Memerlukan tingkat konsentrasi yang tinggi.
Contoh: Seorang anak bernama Rafi jari tangannya teriris oleh pisau, ia segera
memanggil ibunya dan bukan hanya berteriak-teriak saja atau menangis tetapi
tidak melakukan tindakan apapun.
D.
Faktor-Faktor yang Mempengaruhi Perkembangan
Kognitif
Faktor-faktor yang mempengaruhi pengembangan kognitif dapat dijelaskan
antara lain sebagai berikut:
1.
Keturunan
Teori hereditas atau
nativisme pertama kali dipelopori oleh seorang ahli filsafat Schopenhauer. Dia
berpendapat bahwa manusia lahir sudah membawa potensi-potensi tertentu yang
tidak dapat dipengaruhi lingkungan. Berdasarkan teorinya, taraf inteligensi
sudah ditentukan sejak anak dilahirkan, sejak faktor lingkungan tak berarti
pengaruhnya. Para ahli psikologi Loehlin, Lindzey dan Spuhler berpendapat bahwa
taraf inteligensi 75-80% merupakan warisan atau faktor keturunan. Pembawaan
ditentukan oleh ciri-ciri yang dibawa sejak lahir (batasan kesanggupan).

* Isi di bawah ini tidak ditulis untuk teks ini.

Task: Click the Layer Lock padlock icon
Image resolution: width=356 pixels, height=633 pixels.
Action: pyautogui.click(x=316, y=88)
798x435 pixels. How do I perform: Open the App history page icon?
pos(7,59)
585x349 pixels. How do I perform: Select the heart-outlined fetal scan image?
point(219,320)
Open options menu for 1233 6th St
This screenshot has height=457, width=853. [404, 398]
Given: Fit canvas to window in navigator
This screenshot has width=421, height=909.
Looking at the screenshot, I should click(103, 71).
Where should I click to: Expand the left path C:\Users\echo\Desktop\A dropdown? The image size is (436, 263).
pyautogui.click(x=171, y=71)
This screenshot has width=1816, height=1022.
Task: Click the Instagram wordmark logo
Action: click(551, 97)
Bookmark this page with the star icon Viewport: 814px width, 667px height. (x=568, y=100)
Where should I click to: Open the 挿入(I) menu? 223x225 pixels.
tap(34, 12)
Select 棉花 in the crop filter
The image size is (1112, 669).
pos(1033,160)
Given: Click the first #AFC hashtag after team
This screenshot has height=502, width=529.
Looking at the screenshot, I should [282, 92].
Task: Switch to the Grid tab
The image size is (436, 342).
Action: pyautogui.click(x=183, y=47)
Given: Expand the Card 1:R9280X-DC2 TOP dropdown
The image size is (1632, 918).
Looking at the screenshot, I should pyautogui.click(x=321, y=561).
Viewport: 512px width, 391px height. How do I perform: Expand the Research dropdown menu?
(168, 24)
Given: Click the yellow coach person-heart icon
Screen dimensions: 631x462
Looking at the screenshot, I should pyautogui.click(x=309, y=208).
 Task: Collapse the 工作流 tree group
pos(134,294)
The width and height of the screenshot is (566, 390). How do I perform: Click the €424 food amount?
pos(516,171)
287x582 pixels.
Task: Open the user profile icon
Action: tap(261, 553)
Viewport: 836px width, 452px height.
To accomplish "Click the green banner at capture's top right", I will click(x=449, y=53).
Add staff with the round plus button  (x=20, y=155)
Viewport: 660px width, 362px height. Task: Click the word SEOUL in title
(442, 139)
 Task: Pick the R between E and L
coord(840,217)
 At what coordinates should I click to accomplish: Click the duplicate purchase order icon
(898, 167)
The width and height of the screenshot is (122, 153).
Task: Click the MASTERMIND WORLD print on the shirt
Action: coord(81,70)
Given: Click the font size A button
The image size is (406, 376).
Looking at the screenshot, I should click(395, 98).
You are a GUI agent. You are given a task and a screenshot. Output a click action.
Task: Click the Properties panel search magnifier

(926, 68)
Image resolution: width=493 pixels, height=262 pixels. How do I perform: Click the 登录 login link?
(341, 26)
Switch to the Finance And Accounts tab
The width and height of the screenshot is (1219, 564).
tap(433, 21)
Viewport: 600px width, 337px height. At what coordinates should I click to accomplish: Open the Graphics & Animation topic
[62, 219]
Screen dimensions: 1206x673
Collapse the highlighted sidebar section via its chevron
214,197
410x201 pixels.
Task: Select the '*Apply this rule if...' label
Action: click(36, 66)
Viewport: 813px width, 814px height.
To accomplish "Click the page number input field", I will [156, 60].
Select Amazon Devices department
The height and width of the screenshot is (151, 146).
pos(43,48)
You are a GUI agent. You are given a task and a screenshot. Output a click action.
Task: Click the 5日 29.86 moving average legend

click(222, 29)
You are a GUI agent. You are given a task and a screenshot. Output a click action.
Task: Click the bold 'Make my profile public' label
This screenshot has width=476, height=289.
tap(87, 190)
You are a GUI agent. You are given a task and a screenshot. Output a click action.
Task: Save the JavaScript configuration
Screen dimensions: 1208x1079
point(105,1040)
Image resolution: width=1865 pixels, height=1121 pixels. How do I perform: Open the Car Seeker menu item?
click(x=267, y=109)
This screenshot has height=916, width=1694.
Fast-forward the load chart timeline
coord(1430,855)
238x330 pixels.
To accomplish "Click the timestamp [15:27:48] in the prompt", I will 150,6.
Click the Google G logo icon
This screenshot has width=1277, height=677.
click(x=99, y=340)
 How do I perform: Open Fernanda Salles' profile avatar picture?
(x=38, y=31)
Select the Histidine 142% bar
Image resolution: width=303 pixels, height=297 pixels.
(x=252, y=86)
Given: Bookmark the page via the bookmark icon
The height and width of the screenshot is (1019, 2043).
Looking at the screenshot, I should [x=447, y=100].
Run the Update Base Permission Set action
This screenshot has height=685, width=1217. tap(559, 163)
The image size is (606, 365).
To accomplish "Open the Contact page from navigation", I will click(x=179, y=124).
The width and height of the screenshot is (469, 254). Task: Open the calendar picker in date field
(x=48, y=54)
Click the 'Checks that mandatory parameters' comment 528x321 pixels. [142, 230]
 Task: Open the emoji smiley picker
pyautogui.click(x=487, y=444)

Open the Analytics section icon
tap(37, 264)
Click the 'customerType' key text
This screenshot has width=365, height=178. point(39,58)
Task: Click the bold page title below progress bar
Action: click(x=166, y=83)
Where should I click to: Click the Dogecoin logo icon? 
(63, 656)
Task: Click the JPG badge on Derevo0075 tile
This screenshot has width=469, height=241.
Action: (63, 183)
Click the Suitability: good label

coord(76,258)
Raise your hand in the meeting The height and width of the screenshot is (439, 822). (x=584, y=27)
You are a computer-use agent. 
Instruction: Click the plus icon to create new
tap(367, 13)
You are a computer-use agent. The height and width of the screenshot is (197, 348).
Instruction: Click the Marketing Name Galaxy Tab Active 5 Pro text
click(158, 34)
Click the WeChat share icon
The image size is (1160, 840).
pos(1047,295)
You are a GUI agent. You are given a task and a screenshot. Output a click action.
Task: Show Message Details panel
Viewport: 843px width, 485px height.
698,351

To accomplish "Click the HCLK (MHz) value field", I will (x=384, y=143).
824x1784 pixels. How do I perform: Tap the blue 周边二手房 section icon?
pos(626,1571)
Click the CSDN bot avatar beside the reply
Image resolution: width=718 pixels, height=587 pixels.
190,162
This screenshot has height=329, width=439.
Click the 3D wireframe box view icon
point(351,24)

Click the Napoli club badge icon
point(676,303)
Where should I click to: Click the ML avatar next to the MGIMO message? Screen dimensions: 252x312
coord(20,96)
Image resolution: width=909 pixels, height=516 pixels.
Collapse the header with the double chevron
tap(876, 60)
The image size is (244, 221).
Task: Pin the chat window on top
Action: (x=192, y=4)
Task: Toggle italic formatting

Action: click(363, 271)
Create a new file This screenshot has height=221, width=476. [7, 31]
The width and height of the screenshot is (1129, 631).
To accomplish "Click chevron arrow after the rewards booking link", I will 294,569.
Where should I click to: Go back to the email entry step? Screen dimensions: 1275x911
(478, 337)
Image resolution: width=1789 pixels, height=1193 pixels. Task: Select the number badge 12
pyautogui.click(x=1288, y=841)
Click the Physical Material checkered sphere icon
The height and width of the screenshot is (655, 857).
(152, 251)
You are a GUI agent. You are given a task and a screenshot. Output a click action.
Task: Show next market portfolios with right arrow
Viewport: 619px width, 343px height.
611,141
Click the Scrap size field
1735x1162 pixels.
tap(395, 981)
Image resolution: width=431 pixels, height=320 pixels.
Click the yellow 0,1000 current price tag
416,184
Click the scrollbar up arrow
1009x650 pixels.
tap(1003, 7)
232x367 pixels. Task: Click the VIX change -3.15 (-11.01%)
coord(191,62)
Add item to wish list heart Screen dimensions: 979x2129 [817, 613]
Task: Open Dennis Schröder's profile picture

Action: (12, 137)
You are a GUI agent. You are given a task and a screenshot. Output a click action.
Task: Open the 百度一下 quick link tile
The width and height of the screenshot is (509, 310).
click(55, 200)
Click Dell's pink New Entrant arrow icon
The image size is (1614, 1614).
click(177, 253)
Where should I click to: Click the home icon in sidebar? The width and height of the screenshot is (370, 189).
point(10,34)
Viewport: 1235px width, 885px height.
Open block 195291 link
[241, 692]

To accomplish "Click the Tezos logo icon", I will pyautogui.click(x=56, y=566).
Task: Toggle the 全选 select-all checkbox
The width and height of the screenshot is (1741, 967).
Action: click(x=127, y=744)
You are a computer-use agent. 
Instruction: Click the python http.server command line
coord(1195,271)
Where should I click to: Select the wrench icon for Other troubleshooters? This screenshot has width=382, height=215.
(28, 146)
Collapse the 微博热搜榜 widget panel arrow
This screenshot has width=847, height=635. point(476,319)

Meskipun anak-anak menerima latihan dan pelajaran yang sama,
perbedaan-perbedaan itu masih tetap ada (Monks, Knoers dan Haditono, 1999).
2.
Lingkungan
Teori lingkungan
atau empirisme dipelopori oleh John Locke. Dia berpendapat bahwa manusia
dilahirkan sebenarnya suci seperti kertas putih atau tabularasa. Menurut
pendapatnya, perkembangan manusia sangatlah ditentukan oleh lingkungannya.
Berdasarkan pendapat John Locke tersebut perkembangan taraf inteligensi
sangatlah ditentukan oleh pengalaman dan pengetahuan yang diperolehnya dari
lingkungan hidupnya.
3.
Kematangan
Tiap organ (fisik
maupun psikis) dapat dikatakan telah matang jika ia telah mencapai kesanggupan
menjalankan fungsinya masing-masing. Kematangan berhubungan erat dengan usia
kronologis.
4.
Pembentukan
Pembentukan ialah
segala keadaan di luar diri seseorang yang mempengaruhi perkembangan
inteligensi. Pembentukan dapat dibedakan menjadi pembentukan sengaja
(sekolah/formal) dan pembentukan tidak sengaja (pengaruh alam
sekitar/informal). Sehingga manusia berbuat inteligen untuk mempertahankan
hidup ataupun dalam bentuk penyesuaian diri.
5.
Minat dan Bakat
Minat mengarahkan
perbuatan kepada suatu tujuan dan merupakan dorongan bagi perbuatan itu. Apa
yang menarik minat seseorang mendorongnya untuk berbuat lebih giat dan lebih
baik lagi. Sedangkan bakat diartikan sebagai kemampuan bawaan, sebagai potensi
yang masih perlu dikembangkan dan di latih agar dapat terwujud. Bakat seseorang
akan mempengaruhi tingkat kecerdasannya. Artinya, seseorang yang memiliki bakat
tertentu, akan semakin mudah dan cepat mempelajari hal tersebut.